Jesus and the Precious Rubble

By Peterson Toscano


So many people I meet who have had ex-gay experiences consider themselves post-Christians. Perhaps they do not use that term, but many who once had an Evangelical Conservative belief in Jesus now do not belong to any faith community and do not practice any religion. A friend recently mentioned that when she goes to a church service she experiences post traumatic stress.

Picture of rubbleI know that feeling. Hearing a song we used to sing in a church where I now do not feel welcome anymore, my throat closes up and a muddiness rises in my heart. Even in rainbow-clad friendly churches, I can experience flashbacks to the days when I struggled with God to deliver me from my homosexual desires believing that if I didn't get free, I could not serve Him or enjoy his presence.

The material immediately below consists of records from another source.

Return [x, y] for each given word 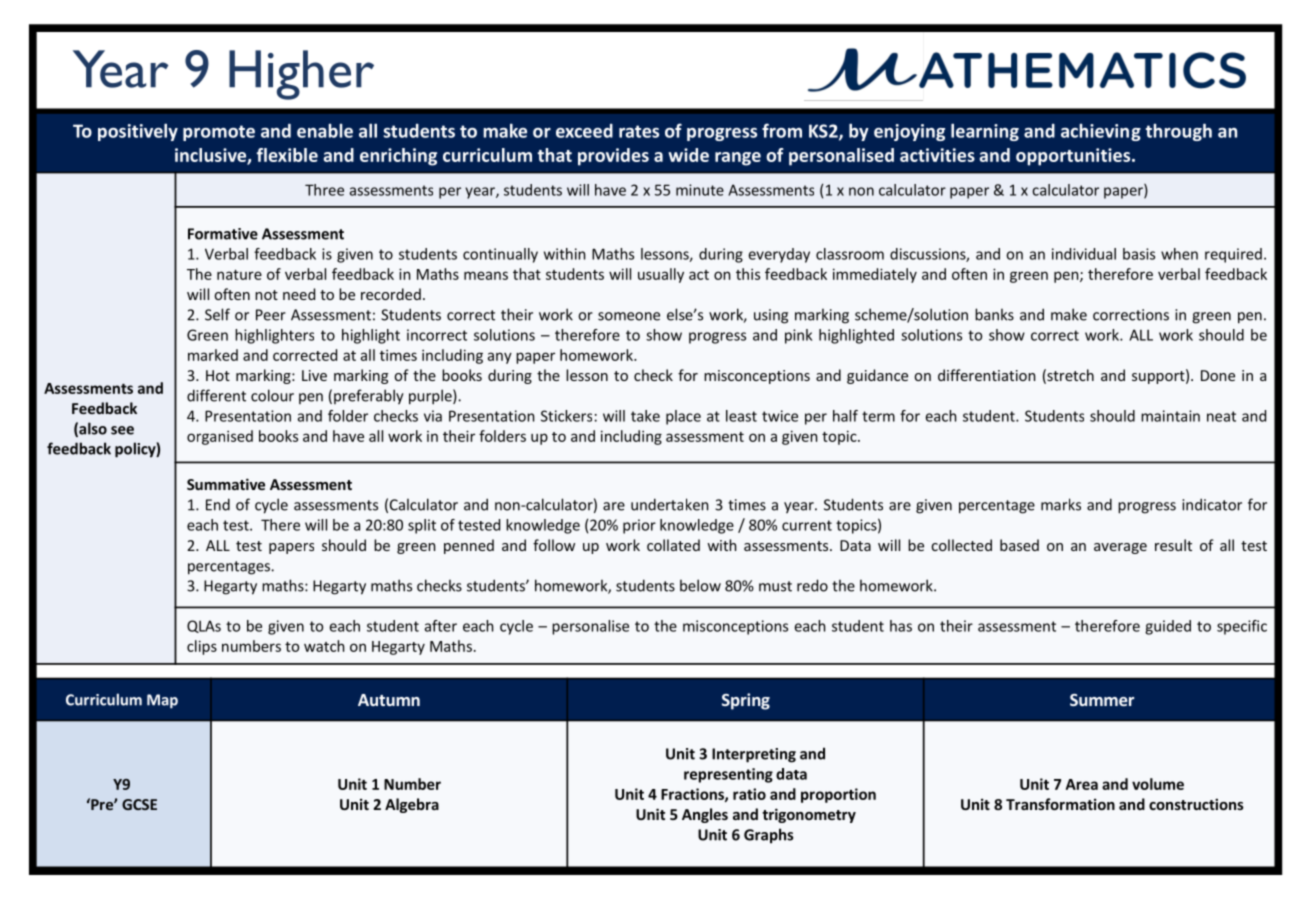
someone [629, 316]
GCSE [139, 804]
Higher [301, 75]
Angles [705, 815]
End [218, 504]
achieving [1101, 132]
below [700, 585]
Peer [271, 315]
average [1120, 548]
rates [639, 131]
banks [994, 314]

I have to say that after years of living as an Evangelical Fundamentalist and sometimes Pentecostal/Charismatic Christian, I struggle with understanding and expressing my current faith and spirituality. I am a Christ-centered Quaker, but I am not sure what that means—at least for me.

Recently at Pendle Hill, a Quaker study center outside of Philadelphia, I sat down with the words of the Quaker Isaac Penington.

From the Pendle Hill Pamphlet 29 The Inward Journey of Isaac Penington:

Therefore take heed of the fleshly wisdom; take heed of thine own understanding; take heed of thy reasoning or disputing; for these are weapons wherewith the witness is slain. That wisdom must be destroyed, and that understanding brought to naught, and thou become a child, and learn as a child if ever thou know the things of God.

These words comfort me right now. He writes about how we have to give up our old ways of thinking about God and become like little children.
Peterson as a child on the porch
I feel like a little child with my faith right now. I don't have vocabulary like I once did. I live with more questions than answers, and my spiritual needs seem basic. Christ be near me, feed me, hold me. I deconstructed much of my belief system and now stand on a pile of rubble—precious rubble—but rubble all the same. Even so, I do not feel ill at ease about where I stand, rather I have a strange peace.

As I sit in the silence of Quaker meeting and my own worship times, I let the Light wash over me, search me, know me, absorb my questions, hear my groans that words cannot express, and communicate with me spirit to spirit bypassing the messy mind, getting to the heart of the matter. Be still; know God.